Half of that abuse was directed at just 12 individuals – eight from United. However, the study by the Alan Turing Institute also found the vast majority of fans use social media responsibly.
“These findings shed light on a dark side to the beautiful game,” said Kevin Bakhurst, Ofcom’s group director for broadcasting and online content.
“Online abuse has no place in sport, nor in wider society, and tackling it requires a team effort.”
The UK is set to introduce new laws aimed at making online users safer, while preserving freedom of expression. The Online Safety Bill will introduce rules for sites and apps such as social media, search engines and messaging platforms – as well as other services that people use to share content online.
To download the full report about Twitter abuse of football players go to Ofcom’s website here.
What Ofcom found
- The vast majority of fans use social media responsibly. Of the manually-reviewed random sample of 3,000 tweets, 57% were positive towards players, 27% were neutral and 12.5% were critical. However, the remaining 3.5% were abusive. Similarly, of the 2.3 million tweets analysed with the machine-learning tool, 2.6% contained abuse.
- Hundreds of abusive tweets are sent to footballers every day. While the proportion of abusive tweets might be low, this still amounts to nearly 60,000 abusive tweets directed towards Premier League players in just the first half of the season – an average of 362 every day, equivalent to one every four minutes. Around one in twelve personal attacks (8.6%) targeted a victim’s protected characteristic, such as their race or gender.

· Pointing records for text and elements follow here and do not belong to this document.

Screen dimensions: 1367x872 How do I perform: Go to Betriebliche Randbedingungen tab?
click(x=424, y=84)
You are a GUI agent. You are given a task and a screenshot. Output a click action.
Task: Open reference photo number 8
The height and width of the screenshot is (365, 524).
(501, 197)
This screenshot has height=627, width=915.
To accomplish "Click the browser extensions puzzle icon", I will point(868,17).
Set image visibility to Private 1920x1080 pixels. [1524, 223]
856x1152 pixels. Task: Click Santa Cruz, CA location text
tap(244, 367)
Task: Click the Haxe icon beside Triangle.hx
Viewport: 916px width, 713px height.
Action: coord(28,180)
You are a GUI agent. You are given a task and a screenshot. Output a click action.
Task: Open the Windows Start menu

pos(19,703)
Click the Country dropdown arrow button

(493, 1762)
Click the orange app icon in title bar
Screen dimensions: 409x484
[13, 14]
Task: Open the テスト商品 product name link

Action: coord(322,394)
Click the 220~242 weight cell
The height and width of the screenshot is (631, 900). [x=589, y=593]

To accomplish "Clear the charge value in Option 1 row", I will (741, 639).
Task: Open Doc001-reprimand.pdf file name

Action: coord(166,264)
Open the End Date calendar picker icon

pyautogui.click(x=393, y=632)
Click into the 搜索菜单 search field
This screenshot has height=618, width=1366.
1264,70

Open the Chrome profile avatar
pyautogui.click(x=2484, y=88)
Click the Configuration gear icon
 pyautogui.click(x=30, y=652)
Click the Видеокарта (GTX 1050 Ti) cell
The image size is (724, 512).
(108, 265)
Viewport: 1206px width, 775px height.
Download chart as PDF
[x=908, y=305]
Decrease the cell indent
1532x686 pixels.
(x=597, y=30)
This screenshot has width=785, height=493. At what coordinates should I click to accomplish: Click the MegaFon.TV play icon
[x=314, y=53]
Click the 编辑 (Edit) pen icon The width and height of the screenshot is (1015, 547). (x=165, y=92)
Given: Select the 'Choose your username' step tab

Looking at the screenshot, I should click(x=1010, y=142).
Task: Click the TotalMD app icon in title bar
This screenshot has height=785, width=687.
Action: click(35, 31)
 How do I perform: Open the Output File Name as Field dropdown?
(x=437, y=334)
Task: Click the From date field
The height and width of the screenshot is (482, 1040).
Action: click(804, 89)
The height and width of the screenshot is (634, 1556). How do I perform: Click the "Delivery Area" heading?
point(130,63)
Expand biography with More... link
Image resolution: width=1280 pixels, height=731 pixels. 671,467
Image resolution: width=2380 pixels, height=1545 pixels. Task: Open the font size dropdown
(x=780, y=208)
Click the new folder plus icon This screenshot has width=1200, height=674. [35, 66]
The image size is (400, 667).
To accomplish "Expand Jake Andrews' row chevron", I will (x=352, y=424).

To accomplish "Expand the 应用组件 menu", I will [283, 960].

- Seven in every ten Premier League players are targeted. Over the period, 68% of players (418 out of 618) received at least one abusive tweet, and one in fourteen (7%) received abuse every day.
- A handful of players face a barrage of abuse. Ofcom recorded which footballers were targeted, and found that half of all abuse towards Premier Leaguers is directed at twelve particular players. These players each received an average of 15 abusive tweets every day.
Among those who came across abuse, more than half (51%) said they found the content extremely offensive, but a significant proportion didn’t take any action in response (30%). Only around one in every four (26%) used the flagging and reporting tools to alert the abusive content to the platform, or marked the content as junk.